◆ DESCRIPTION OF THE TASK
When a line in the material beneath includes the word "agent", add it to the count, and report the count alone.

___ MATERIAL SUPPLIED

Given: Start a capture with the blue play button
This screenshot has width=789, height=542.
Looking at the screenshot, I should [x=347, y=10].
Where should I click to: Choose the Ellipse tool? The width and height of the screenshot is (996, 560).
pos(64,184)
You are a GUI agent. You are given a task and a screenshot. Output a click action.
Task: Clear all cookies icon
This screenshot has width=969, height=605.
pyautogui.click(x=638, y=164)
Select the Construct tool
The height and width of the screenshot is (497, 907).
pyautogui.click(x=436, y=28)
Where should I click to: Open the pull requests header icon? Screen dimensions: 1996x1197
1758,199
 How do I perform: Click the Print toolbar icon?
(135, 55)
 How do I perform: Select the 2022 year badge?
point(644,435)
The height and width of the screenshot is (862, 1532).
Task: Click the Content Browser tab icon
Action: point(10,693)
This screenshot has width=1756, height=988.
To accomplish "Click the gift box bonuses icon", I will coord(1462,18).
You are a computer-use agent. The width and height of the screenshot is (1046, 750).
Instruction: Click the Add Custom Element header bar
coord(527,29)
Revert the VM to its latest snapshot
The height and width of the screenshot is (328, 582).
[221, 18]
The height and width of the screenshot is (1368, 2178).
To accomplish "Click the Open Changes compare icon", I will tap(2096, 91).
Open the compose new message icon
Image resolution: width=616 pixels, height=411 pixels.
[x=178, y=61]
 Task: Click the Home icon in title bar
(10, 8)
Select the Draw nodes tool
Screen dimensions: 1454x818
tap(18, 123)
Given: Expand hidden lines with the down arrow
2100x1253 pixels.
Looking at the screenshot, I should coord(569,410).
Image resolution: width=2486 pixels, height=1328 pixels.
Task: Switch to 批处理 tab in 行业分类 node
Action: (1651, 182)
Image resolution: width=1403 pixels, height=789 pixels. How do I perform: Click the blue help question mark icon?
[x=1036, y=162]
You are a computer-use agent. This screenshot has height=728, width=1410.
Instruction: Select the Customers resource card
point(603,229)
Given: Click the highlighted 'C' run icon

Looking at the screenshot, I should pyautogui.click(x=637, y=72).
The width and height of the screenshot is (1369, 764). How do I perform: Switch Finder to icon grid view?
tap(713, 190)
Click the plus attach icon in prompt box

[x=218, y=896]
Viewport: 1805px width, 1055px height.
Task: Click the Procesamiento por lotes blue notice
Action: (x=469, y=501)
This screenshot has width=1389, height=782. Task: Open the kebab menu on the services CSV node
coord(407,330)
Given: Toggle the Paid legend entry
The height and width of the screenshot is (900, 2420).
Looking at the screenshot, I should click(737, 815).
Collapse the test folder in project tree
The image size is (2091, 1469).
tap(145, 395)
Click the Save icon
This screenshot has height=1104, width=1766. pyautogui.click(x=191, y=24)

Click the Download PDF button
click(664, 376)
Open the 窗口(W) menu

______

◆ ANSWER TO THIS TASK
3